How Roche's $300 Million Campus Transformation Targets the New Generation of Biotech Workers

Why This Massachusetts Biotech Could be the 

Tesla of Healthcare August 21, 2017
By Mark Terry, BioSpace.com Breaking News Staff

Roche Diagnostics, Inc.’ headquarters in Indianapolis has been modernized to leverage current trends in the workplace, including more mobility and sustainability. The company claims it’s a nod to Millennials, the part of the population born between 1982 and 2004.

“Our architecture is part of our brand as Roche,” says Renee Smith, facilities manager of planning and projects at Roche in Indianapolis to the Indianapolis Star. “The Indianapolis campus was actually an acquired campus. So, with that, it was a different type of architecture. As we transformed our campus, we wanted to make it more of the Roche architecture, which is more in line with the Bauhaus style. It’s about simple lines, simple shapes, simple forms, and most importantly, about natural light.”

In addition, it has implemented what it calls Alternative Workplace Strategies. One of the most notable aspects is that instead of having cubicles or offices, employees work at a neighborhood-style space. “It’s really about giving people choice of where to work for the task at hand,” Smith continued. “It also gives people the opportunity to have access to spaces where they can have confidential conversations, private phone calls and also collaborative-type spaces.” Because people work where they need to be, she notes, it cuts the time down spent on these activities.

It does make one wonder where staffers keep their pens and pencils and other personal items.

Roche, the parent company based in Basel, Switzerland, gave Roche Diagnostics $300 million in 2012 to transform its campus. The site, which has 159 acres, has five new buildings, all built with 100 percent renewable energy. The existing buildings were refurbished and upgraded and the IT infrastructure was improved. A zero-landfill site, it uses prairie-like landscape, which is to say, the lawns aren’t mowed, which uses less water and requires no pesticides.

The site’s long-term master plan calls for the transformation of the remaining 24 brick buildings. In previous years, with the sprawling sites, meetings would require a five- or 10-minute commute. Under the current structure, with everyone more or less in the same building, it’s more efficient. John Alcorn, business operations manager for corporate accounts at Roche Diagnostics, tells the Indianapolis Star, “Collaboration in the new building has been astronomically different. We are in one space and we are encouraged to be right there next to one another.”

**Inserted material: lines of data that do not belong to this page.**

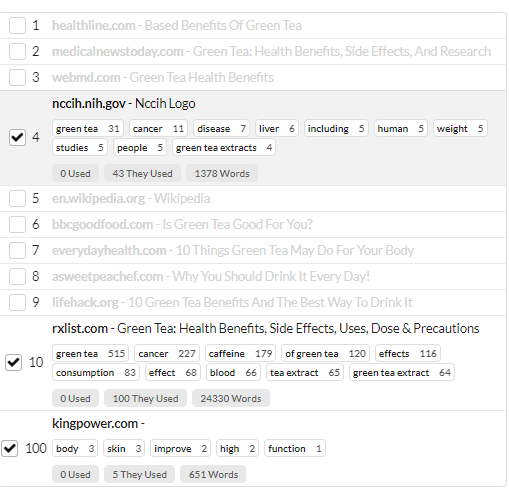509x488 pixels.
Task: Check the asweetpeachef.com result checkbox
Action: [17, 277]

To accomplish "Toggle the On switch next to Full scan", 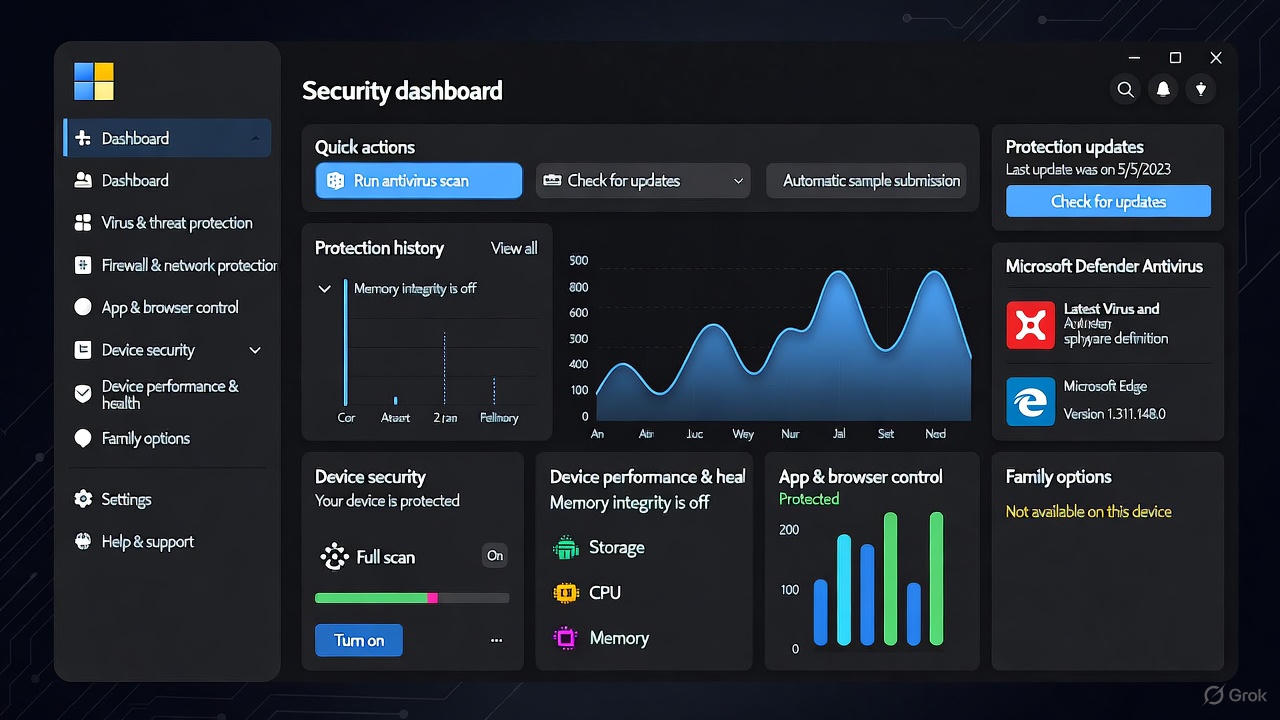I will (x=495, y=555).
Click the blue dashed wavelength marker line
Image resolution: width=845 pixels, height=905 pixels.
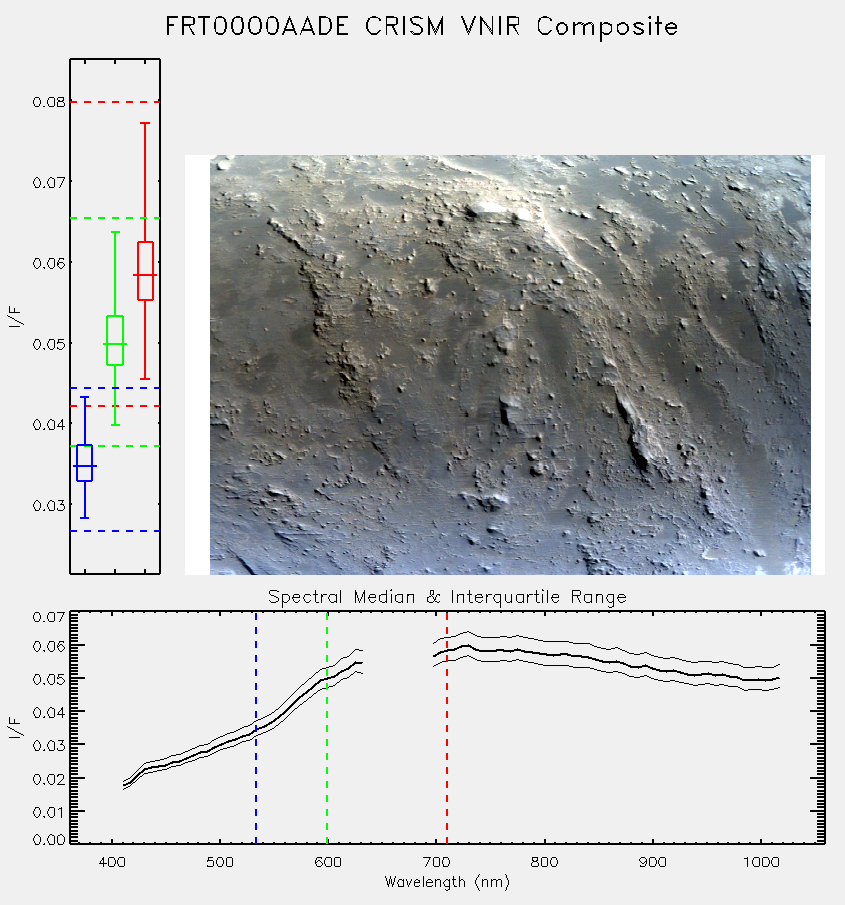click(x=256, y=729)
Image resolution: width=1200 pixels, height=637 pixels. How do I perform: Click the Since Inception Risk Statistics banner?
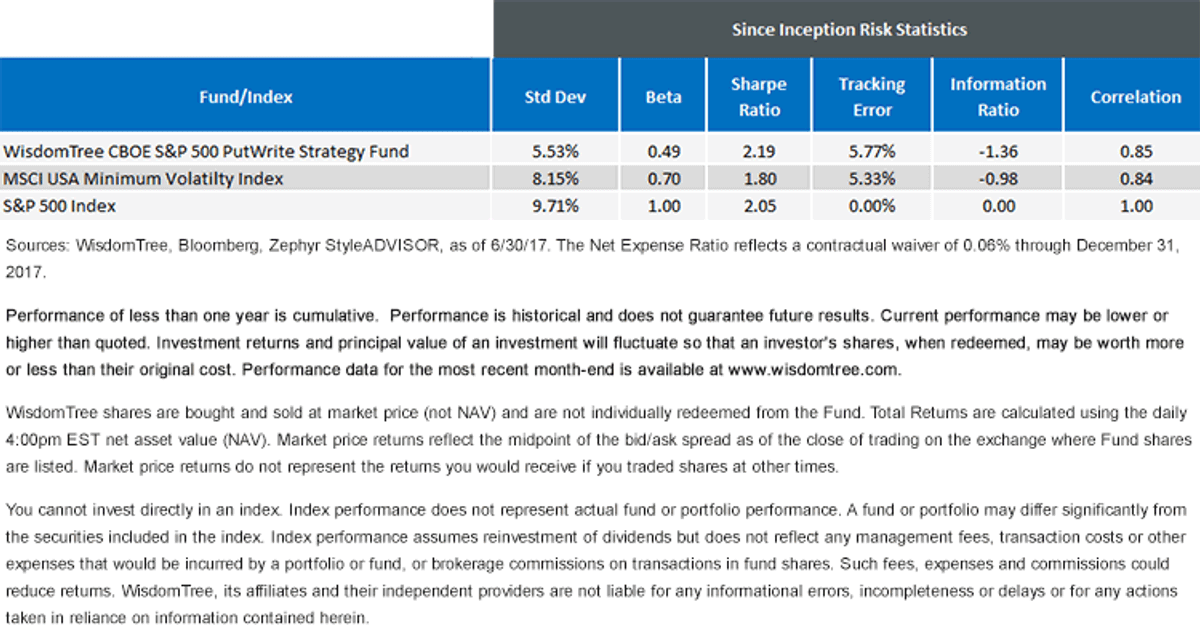[847, 29]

For example, internal studies have found that workplace satisfaction has gone up 30 to 35 percent on average in the new spaces, there is a 51 percent increase in awareness of what other groups are doing within the Indianapolis campus, and a 109 percent increase in access to natural light.

“You don’t feel this obligation of sitting in one place and feeling a bit quarantined in your area,” said Carole Puls, group manager communications at Roche Diagnostics, to the Indianapolis Star. “People have that liberating way to have flexibility and feel empowered to work where they feel they can work best.”

This sort of design focus isn’t unique to Roche. Previous interviews with BioMed Realty in San Francisco, have noted that new construction for the biotech industry utilizes “amenity spaces,” which can include large central quads with an outdoor amphitheater, playing fields, and creative meeting spaces and recreational features.

This is similar to what has been going on in the tech arena, with Apple, Google and Facebook, where the construction of facilities is designed to appeal to employees, particularly in fields where competition for top talent is extreme.

Randy Schumacher, principal at CSO Architects, which designed the Roche Diagnostics facilities, told the Indianapolis Star, “Roche has embarked on a worldwide renaissance of their architectural aspirations. When they acquire companies and buildings, they want to show their brand in their architecture. Your buildings are part of your image.”